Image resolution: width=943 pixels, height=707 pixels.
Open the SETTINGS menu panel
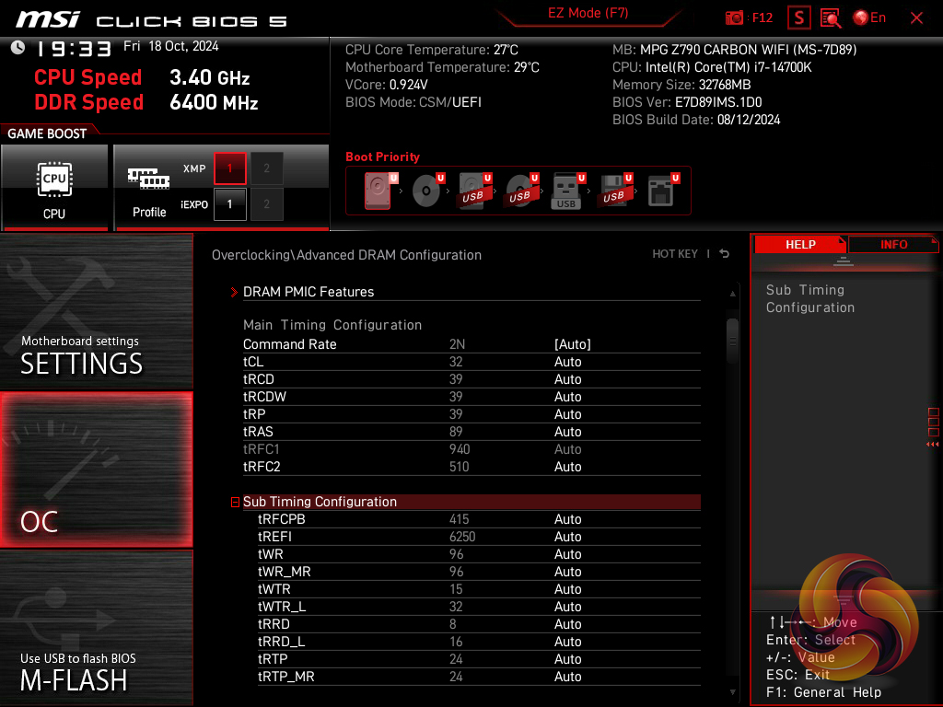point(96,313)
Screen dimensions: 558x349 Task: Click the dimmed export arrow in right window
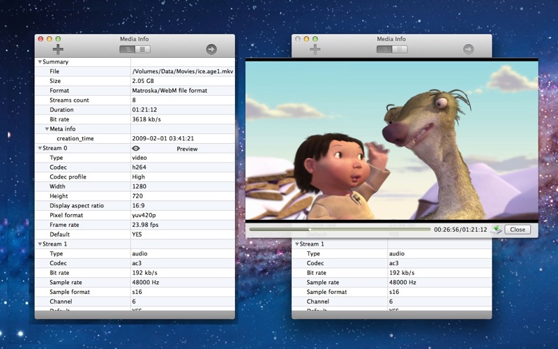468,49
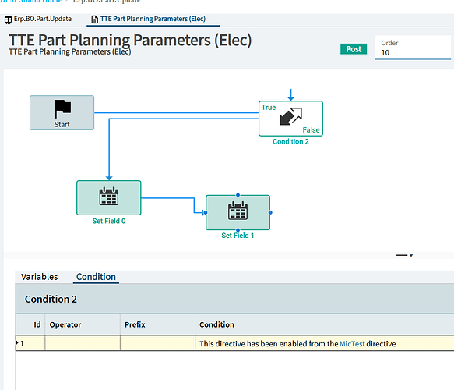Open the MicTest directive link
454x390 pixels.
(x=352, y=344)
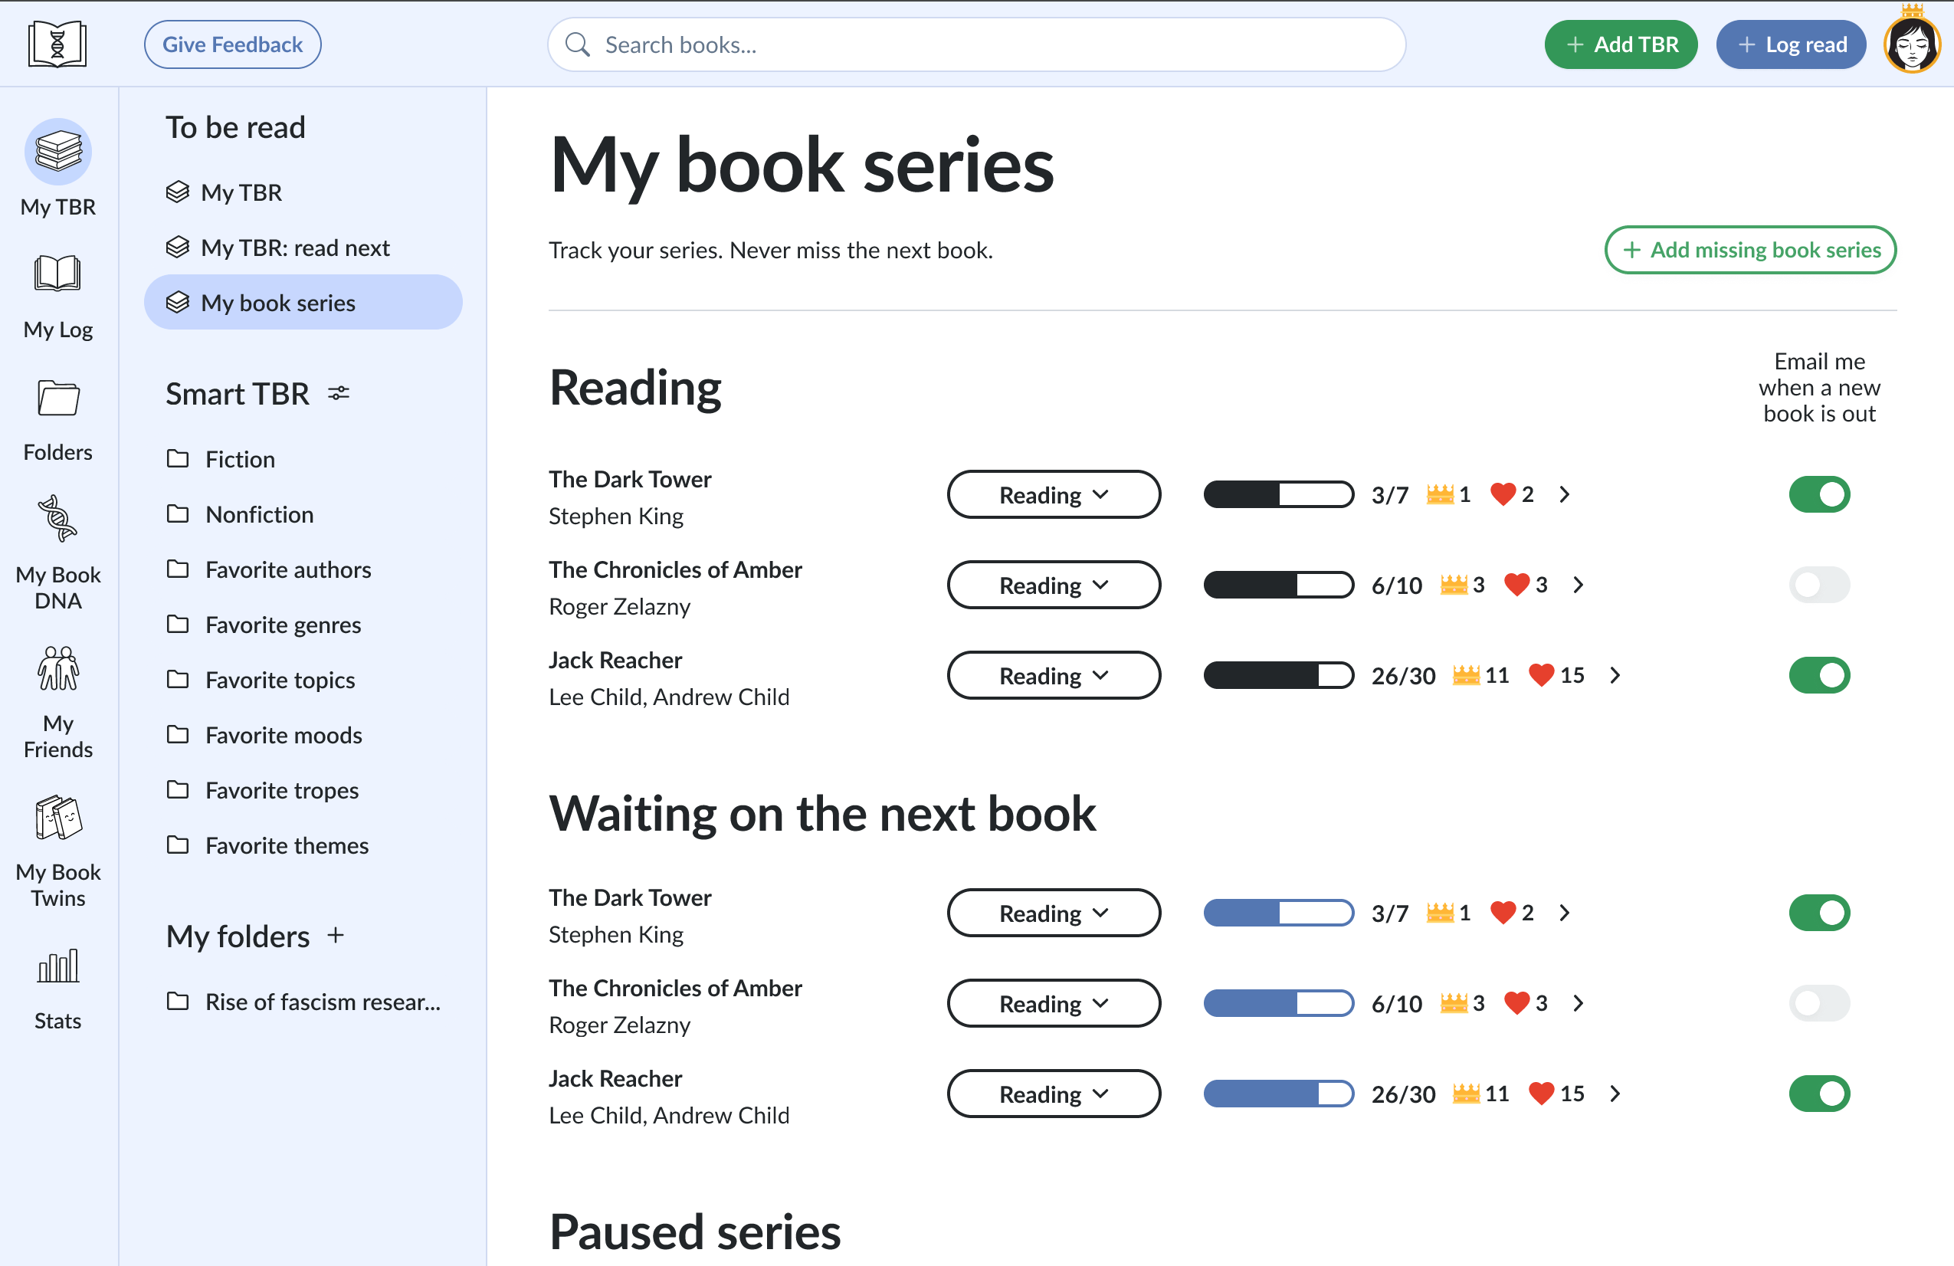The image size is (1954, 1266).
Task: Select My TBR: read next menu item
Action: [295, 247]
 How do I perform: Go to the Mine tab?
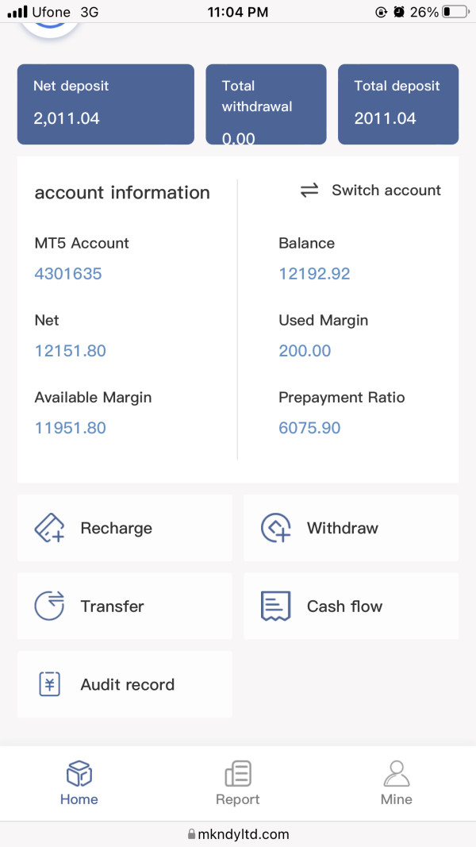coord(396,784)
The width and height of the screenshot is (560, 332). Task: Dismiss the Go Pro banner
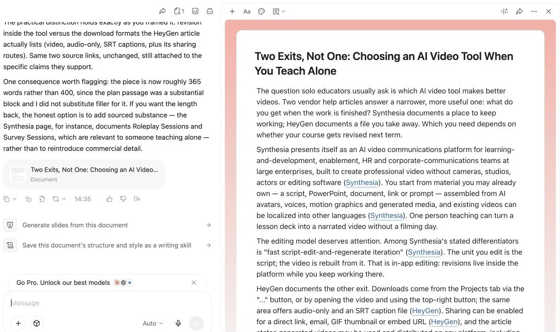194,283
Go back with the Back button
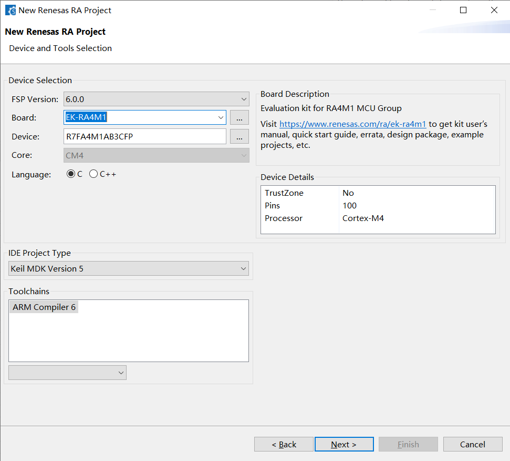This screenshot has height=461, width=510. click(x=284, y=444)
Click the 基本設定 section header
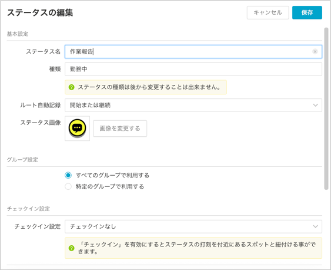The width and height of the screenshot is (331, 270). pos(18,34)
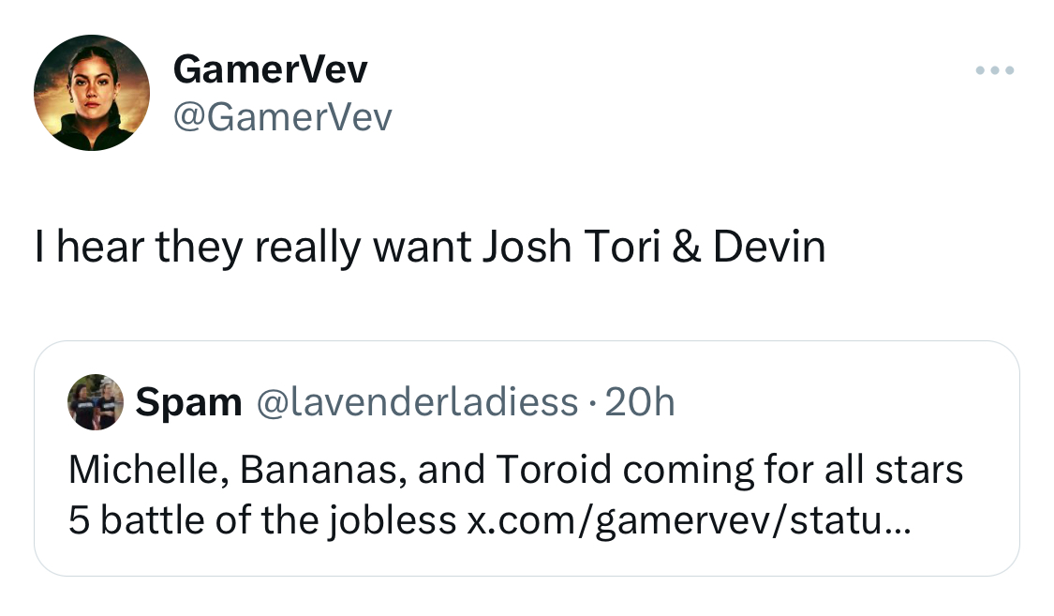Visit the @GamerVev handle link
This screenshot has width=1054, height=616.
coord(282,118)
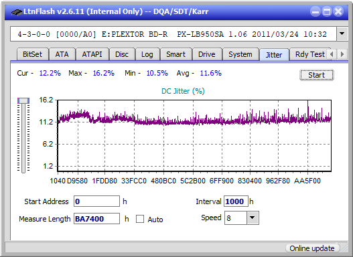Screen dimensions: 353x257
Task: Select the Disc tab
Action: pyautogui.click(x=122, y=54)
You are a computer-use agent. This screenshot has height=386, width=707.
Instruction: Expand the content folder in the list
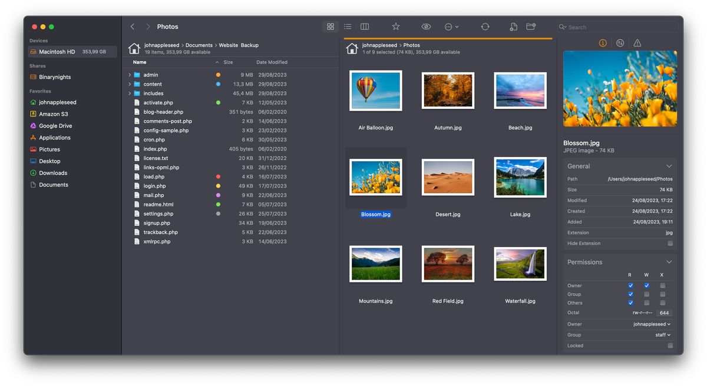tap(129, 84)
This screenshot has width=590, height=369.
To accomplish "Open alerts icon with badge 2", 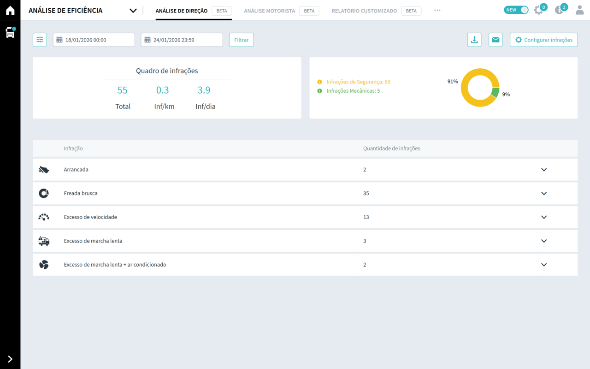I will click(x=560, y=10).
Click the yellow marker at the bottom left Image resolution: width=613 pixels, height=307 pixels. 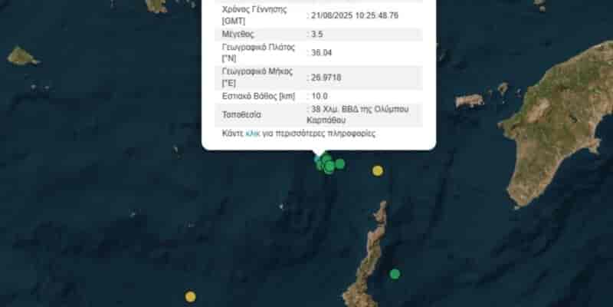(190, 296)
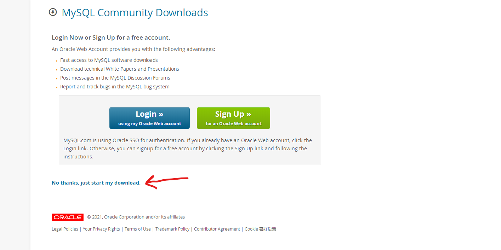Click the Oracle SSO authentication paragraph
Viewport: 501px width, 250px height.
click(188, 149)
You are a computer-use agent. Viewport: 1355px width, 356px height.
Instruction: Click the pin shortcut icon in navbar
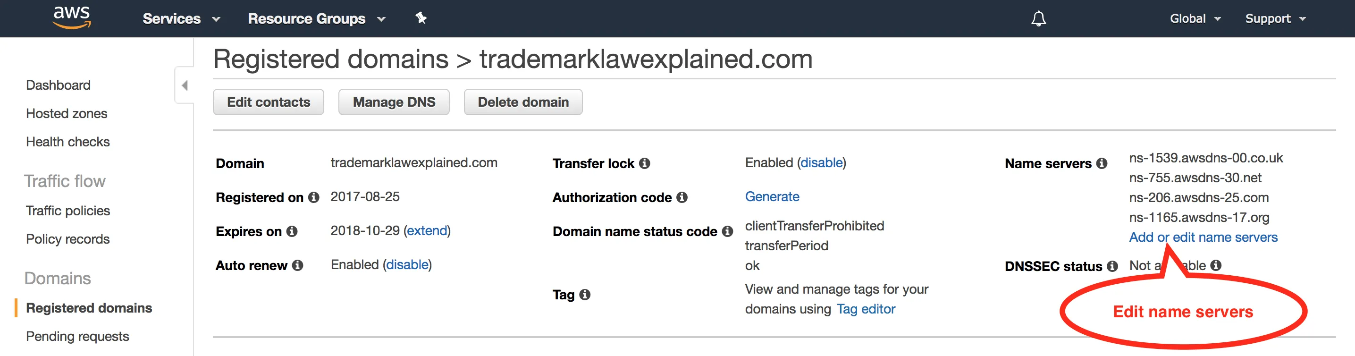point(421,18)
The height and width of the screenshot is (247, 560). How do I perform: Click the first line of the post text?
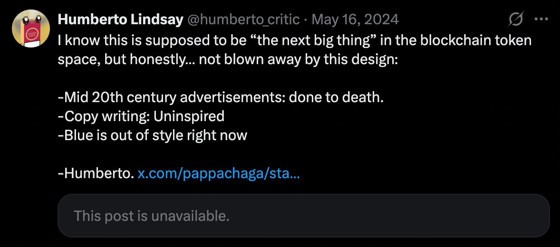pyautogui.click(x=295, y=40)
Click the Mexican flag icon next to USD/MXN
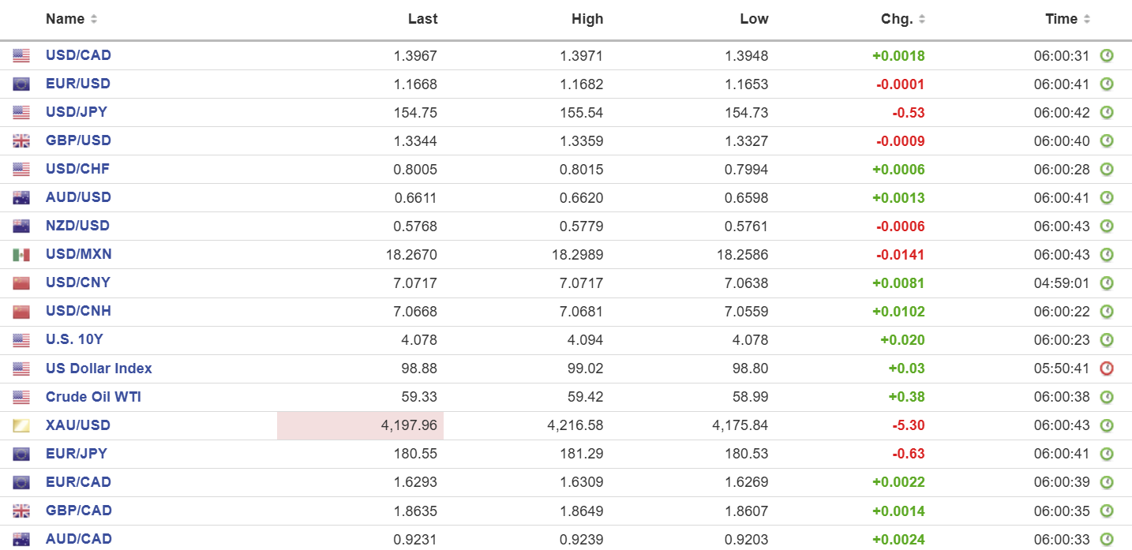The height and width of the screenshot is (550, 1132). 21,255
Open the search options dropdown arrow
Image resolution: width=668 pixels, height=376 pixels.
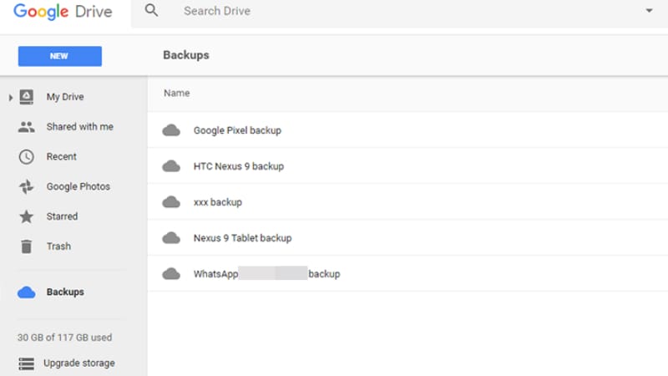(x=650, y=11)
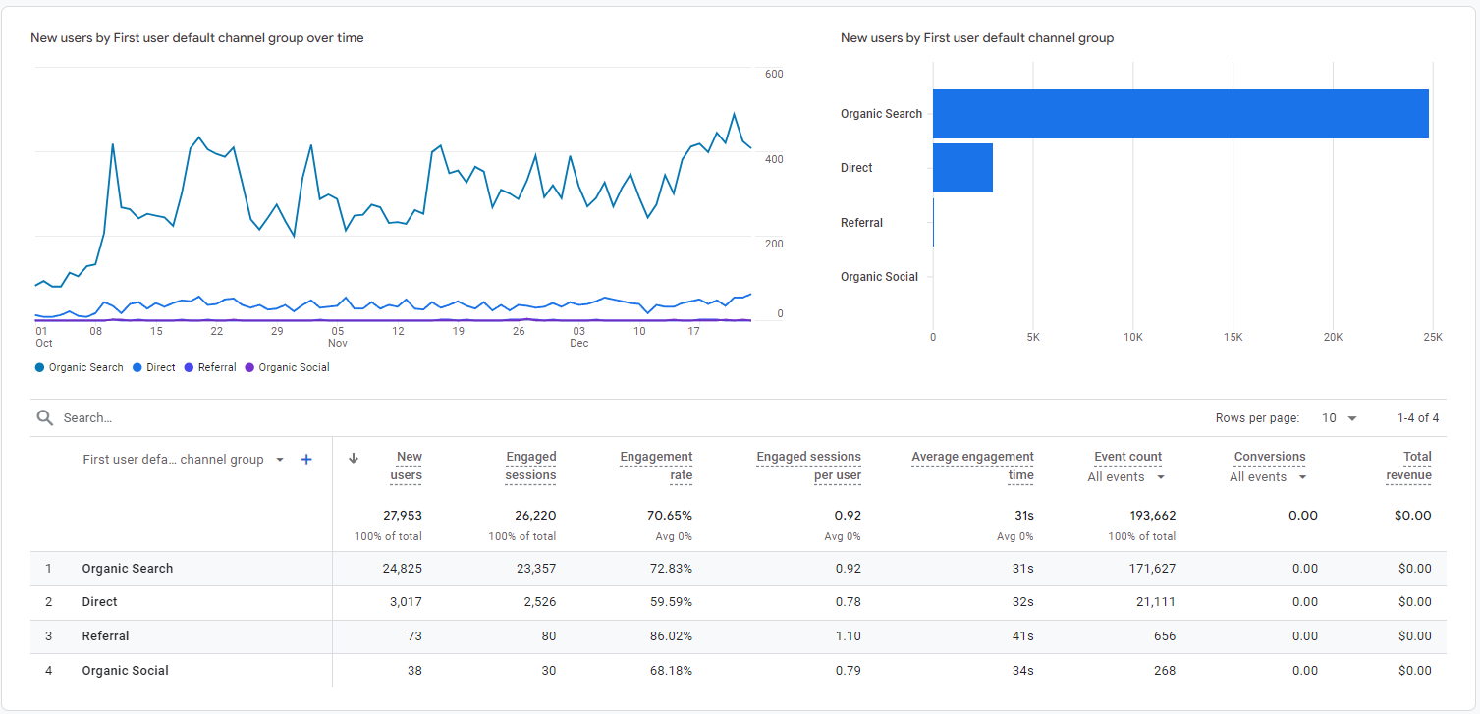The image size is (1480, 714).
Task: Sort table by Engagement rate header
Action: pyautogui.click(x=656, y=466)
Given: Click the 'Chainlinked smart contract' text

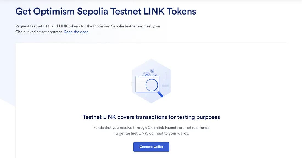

▶ **Exercise**: Please reproduce the listing starting at the line that contains "The height and width of the screenshot is (247, 560)." and ending at the line that contains "Action: pyautogui.click(x=656, y=466)", swapping "search options" for "filter options" and keeping everything else unchanged. Leave the pictures out of your answer.

▶ **Exercise answer**:
The height and width of the screenshot is (247, 560). How do I perform: Click the first line of the post text?
pyautogui.click(x=295, y=40)
Click the Mexican flag icon next to USD/MXN
The height and width of the screenshot is (550, 1132). 21,255
Open the filter options dropdown arrow
Image resolution: width=668 pixels, height=376 pixels.
(x=650, y=11)
The image size is (1480, 714).
Task: Sort table by Engagement rate header
Action: pyautogui.click(x=656, y=466)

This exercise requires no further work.